## INSTRUCTIONS TO FOLLOW
In the material below, find the line containing "English (30, 1814)" and the line containing "14 (117, 2390)", then reproduce exactly both of them and every line between, and nothing else.

## RECORDS SHOWN
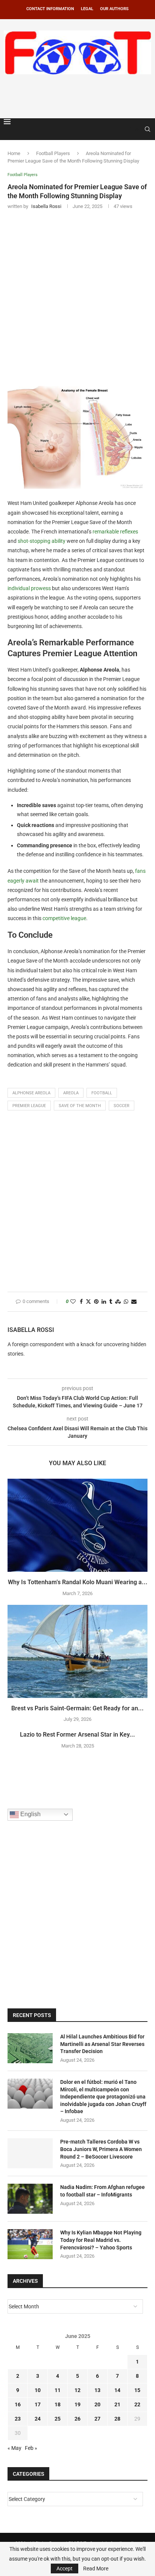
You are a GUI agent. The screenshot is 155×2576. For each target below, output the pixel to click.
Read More (95, 2568)
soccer (121, 1105)
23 (18, 2419)
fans (140, 871)
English (30, 1814)
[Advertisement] (79, 95)
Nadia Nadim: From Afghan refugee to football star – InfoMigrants (102, 2191)
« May (14, 2448)
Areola (71, 1093)
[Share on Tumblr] (110, 1302)
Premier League (29, 1105)
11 (58, 2390)
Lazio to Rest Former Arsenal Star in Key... (77, 1734)
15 (137, 2390)
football (101, 1093)
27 (97, 2419)
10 (38, 2390)
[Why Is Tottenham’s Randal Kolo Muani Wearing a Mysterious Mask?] (77, 1525)
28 (117, 2419)
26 (77, 2419)
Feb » (31, 2448)
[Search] (147, 129)
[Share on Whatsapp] (126, 1302)
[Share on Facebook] (81, 1302)
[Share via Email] (134, 1302)
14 (117, 2390)
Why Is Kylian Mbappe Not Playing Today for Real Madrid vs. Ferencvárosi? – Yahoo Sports (100, 2240)
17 (38, 2404)
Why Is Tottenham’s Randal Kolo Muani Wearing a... (77, 1582)
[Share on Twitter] (88, 1302)
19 (77, 2404)
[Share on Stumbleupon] (118, 1302)
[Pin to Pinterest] (96, 1302)
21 (117, 2404)
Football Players (53, 153)
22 (137, 2404)
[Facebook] (129, 129)
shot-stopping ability (41, 541)
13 (97, 2390)
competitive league (64, 918)
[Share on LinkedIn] (104, 1302)
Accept (64, 2568)
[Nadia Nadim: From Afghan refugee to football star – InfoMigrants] (30, 2199)
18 (58, 2404)
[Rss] (137, 129)
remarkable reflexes (115, 532)
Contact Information (50, 8)
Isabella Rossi (31, 1329)
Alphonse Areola (31, 1093)
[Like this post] (73, 1302)
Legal (87, 8)
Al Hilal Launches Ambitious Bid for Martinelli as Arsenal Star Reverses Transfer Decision (102, 2044)
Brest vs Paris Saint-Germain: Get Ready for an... (77, 1708)
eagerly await (23, 881)
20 (97, 2404)
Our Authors (114, 8)
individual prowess (29, 588)
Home (14, 153)
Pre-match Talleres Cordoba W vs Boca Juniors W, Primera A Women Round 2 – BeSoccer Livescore (101, 2149)
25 (58, 2419)
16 (18, 2404)
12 (77, 2390)
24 (38, 2419)
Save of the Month (80, 1105)
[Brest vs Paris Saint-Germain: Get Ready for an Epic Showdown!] (77, 1651)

## ANSWER SPACE
English (30, 1814)
[Advertisement] (79, 95)
Nadia Nadim: From Afghan refugee to football star – InfoMigrants (102, 2191)
« May (14, 2448)
Areola (71, 1093)
[Share on Tumblr] (110, 1302)
Premier League (29, 1105)
11 (58, 2390)
Lazio to Rest Former Arsenal Star in Key... (77, 1734)
15 (137, 2390)
football (101, 1093)
27 (97, 2419)
10 (38, 2390)
[Why Is Tottenham’s Randal Kolo Muani Wearing a Mysterious Mask?] (77, 1525)
28 (117, 2419)
26 (77, 2419)
Feb » (31, 2448)
[Search] (147, 129)
[Share on Whatsapp] (126, 1302)
[Share on Facebook] (81, 1302)
[Share via Email] (134, 1302)
14 (117, 2390)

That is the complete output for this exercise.